▶ **What you need to do**
Format the lines of the records starting at the one that contains "Click the text 'Purchase process'" and ending at the one that contains "Action: pos(397,28)" as a JSON list of strings, with one string per line and blank lines left out.

################

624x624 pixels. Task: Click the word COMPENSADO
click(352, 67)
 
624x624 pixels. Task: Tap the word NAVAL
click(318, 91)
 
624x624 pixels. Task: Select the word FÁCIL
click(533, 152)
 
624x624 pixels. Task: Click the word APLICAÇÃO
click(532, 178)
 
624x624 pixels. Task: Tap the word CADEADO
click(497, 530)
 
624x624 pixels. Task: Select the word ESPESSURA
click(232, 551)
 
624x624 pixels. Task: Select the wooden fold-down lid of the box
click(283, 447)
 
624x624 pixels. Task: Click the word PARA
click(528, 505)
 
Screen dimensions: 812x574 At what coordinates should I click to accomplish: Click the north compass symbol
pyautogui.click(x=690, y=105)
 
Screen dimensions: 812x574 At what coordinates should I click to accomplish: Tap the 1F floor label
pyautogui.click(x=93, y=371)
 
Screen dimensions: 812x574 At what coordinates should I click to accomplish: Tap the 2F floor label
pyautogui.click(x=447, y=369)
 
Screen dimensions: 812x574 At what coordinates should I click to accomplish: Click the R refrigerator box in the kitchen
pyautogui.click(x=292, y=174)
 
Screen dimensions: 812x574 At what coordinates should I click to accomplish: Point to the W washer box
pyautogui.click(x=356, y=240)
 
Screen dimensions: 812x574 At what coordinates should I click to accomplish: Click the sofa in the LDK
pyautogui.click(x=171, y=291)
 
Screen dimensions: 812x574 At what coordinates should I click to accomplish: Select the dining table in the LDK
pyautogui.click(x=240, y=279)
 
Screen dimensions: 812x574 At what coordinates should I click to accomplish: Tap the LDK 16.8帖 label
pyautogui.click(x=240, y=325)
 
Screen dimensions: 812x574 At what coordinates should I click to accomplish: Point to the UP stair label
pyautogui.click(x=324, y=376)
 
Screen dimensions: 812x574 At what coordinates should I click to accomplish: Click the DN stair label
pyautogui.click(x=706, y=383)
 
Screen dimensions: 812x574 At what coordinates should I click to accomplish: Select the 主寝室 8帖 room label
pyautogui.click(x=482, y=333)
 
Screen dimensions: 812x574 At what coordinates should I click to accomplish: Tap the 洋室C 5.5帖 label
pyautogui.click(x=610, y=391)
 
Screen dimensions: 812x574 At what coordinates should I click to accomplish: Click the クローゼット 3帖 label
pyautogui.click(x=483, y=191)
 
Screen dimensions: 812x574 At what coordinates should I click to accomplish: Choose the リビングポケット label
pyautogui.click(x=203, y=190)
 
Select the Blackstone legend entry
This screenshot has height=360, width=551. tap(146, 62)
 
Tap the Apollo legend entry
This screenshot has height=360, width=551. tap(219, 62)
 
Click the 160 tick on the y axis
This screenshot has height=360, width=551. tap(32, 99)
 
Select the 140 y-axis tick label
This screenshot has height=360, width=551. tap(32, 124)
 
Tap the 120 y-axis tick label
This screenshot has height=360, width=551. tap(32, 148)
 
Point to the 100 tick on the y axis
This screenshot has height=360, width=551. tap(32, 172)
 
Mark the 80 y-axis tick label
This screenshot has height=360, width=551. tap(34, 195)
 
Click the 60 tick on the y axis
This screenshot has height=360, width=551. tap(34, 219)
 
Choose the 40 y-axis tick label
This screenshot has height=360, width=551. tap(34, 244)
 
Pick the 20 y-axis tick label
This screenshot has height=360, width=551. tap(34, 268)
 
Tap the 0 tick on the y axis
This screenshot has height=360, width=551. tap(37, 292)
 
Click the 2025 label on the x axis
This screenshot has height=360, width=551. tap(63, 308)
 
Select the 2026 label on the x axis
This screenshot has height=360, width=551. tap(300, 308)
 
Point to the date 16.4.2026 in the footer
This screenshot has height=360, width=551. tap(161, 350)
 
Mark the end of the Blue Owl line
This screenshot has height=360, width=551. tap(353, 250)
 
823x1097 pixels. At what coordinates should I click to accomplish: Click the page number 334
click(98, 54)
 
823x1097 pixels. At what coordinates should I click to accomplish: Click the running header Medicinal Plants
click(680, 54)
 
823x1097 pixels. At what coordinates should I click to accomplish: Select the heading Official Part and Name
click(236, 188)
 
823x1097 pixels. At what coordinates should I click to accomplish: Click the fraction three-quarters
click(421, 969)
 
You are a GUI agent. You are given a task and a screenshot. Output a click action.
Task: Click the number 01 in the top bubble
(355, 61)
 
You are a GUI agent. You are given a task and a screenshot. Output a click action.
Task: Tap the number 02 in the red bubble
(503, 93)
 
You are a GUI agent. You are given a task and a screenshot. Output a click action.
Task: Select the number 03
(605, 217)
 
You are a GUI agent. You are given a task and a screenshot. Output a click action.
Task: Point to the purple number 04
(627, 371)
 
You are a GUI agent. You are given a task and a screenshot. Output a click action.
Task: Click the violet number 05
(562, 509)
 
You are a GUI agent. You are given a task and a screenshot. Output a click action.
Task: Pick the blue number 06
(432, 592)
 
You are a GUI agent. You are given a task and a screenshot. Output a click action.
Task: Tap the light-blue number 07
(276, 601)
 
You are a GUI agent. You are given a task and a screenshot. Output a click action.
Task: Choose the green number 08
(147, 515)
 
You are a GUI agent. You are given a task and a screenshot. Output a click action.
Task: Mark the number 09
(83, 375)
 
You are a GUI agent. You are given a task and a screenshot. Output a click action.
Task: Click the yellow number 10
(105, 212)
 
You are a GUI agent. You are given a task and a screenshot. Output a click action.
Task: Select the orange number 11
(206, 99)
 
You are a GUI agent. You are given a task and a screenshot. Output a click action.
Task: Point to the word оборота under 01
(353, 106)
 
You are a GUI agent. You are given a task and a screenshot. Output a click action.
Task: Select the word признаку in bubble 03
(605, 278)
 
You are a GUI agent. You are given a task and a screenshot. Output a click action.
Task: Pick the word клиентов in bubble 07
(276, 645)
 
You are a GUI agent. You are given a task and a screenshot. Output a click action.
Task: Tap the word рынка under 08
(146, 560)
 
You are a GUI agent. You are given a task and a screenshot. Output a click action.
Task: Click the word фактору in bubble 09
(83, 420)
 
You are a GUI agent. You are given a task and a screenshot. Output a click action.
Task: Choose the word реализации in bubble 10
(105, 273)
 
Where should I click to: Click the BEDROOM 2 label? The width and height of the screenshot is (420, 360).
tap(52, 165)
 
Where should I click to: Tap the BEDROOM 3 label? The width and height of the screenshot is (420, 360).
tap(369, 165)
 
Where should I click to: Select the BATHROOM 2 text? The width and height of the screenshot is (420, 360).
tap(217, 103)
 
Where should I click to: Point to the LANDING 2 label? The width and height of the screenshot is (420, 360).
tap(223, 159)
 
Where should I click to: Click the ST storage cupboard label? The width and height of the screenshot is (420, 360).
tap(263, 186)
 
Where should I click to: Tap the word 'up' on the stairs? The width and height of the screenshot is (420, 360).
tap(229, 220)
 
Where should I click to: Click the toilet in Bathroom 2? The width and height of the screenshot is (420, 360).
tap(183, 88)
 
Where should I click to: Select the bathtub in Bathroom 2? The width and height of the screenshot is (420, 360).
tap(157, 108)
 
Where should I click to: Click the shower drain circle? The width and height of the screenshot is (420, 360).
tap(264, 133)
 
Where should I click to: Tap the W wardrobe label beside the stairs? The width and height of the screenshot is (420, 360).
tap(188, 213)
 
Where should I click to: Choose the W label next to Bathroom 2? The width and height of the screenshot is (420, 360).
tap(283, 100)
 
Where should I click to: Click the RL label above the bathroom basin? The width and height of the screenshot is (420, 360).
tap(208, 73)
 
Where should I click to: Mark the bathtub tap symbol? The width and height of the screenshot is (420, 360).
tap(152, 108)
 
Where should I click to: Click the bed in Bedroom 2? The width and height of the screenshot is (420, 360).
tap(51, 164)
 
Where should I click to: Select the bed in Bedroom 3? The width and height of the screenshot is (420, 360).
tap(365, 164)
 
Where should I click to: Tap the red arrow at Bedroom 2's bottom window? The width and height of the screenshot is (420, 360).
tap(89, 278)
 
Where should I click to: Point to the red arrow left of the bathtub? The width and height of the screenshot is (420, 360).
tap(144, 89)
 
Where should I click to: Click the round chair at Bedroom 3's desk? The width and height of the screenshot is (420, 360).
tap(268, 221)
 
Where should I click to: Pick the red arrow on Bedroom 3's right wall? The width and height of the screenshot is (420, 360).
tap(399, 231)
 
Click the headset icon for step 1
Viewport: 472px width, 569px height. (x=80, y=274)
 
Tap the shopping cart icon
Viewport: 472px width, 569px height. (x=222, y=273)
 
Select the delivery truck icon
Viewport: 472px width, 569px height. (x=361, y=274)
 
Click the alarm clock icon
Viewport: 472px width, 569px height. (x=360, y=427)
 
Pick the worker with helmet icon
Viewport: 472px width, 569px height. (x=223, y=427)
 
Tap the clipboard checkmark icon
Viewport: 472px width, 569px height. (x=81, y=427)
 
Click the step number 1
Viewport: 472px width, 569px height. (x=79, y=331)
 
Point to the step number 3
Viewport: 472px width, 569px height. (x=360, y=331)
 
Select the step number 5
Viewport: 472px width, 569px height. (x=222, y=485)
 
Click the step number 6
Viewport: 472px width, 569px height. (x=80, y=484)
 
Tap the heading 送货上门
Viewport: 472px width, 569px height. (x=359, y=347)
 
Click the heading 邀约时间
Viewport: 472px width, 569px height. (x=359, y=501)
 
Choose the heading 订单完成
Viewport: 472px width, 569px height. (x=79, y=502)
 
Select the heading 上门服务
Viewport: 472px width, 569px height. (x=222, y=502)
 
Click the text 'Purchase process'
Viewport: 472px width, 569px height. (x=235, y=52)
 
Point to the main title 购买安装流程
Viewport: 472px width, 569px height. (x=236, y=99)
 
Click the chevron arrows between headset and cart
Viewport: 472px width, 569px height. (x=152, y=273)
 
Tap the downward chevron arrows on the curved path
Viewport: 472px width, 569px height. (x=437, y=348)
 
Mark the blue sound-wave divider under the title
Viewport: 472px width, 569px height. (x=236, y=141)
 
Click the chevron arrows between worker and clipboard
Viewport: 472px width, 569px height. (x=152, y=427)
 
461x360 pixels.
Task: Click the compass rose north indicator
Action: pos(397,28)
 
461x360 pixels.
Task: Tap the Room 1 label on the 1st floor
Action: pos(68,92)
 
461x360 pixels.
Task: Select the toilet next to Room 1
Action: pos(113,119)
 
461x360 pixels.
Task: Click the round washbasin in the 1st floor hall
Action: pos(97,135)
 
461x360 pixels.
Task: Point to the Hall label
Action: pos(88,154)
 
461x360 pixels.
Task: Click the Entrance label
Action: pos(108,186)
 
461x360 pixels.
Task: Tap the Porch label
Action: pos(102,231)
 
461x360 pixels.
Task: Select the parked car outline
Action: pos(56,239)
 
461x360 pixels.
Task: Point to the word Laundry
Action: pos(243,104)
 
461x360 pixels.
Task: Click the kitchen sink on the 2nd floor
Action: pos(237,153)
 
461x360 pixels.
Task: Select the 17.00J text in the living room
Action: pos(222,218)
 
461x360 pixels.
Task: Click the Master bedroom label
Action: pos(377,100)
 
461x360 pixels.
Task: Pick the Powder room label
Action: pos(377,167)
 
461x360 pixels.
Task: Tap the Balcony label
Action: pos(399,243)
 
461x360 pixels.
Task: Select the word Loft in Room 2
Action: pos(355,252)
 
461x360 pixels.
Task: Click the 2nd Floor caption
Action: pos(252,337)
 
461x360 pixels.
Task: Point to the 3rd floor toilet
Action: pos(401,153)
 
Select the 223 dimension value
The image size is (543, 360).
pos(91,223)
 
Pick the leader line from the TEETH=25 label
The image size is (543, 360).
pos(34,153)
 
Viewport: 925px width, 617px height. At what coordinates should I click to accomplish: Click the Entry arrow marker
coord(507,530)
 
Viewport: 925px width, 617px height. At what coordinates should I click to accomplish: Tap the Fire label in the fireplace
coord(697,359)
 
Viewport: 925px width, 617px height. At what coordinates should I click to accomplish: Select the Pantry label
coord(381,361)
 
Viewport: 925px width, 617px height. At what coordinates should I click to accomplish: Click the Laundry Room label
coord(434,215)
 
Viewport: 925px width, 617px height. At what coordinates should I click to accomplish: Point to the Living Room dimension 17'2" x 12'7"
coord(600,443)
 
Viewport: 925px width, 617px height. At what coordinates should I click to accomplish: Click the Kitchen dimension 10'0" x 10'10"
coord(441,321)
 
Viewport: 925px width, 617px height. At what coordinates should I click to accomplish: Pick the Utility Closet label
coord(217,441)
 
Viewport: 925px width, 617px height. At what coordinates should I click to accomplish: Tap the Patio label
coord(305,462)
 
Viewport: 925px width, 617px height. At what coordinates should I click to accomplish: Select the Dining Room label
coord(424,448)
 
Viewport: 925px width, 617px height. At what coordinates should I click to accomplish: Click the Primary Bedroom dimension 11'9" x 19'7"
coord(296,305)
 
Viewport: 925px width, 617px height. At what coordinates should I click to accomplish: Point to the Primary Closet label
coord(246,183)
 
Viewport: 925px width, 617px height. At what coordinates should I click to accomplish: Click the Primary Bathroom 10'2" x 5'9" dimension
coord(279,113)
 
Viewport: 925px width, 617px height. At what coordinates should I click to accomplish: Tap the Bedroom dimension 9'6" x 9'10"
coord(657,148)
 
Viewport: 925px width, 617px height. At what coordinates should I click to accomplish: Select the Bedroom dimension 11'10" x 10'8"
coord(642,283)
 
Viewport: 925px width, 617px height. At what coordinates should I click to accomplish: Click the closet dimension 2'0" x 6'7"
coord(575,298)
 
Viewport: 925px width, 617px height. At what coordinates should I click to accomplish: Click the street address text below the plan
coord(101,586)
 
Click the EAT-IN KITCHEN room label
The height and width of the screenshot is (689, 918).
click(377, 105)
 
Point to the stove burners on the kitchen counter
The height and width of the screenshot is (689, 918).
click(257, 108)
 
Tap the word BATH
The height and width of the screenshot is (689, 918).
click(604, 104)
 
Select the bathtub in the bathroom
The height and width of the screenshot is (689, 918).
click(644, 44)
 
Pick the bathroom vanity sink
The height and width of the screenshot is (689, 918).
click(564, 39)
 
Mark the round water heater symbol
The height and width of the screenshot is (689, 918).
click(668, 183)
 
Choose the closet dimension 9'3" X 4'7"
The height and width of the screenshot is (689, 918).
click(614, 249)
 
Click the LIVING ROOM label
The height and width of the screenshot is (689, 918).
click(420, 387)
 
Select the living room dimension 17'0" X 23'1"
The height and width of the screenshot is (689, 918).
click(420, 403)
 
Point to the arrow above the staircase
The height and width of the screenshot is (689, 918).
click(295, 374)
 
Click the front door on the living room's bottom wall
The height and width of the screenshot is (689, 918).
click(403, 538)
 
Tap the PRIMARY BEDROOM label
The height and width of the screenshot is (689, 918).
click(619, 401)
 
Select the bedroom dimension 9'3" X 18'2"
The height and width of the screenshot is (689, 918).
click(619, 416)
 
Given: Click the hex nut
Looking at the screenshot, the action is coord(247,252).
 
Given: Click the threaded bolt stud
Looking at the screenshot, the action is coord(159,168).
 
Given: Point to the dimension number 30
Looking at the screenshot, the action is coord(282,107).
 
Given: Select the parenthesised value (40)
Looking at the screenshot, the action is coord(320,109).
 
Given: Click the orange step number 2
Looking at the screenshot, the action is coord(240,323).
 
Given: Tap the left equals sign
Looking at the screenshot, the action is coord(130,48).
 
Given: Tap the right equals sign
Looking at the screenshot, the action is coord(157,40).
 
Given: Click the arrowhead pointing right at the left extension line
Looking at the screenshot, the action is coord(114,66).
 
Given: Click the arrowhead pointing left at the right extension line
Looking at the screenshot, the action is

################

▶ **Right answer**
[
  "Click the text 'Purchase process'",
  "Viewport: 472px width, 569px height. (x=235, y=52)",
  "Point to the main title 购买安装流程",
  "Viewport: 472px width, 569px height. (x=236, y=99)",
  "Click the chevron arrows between headset and cart",
  "Viewport: 472px width, 569px height. (x=152, y=273)",
  "Tap the downward chevron arrows on the curved path",
  "Viewport: 472px width, 569px height. (x=437, y=348)",
  "Mark the blue sound-wave divider under the title",
  "Viewport: 472px width, 569px height. (x=236, y=141)",
  "Click the chevron arrows between worker and clipboard",
  "Viewport: 472px width, 569px height. (x=152, y=427)",
  "461x360 pixels.",
  "Task: Click the compass rose north indicator",
  "Action: pos(397,28)"
]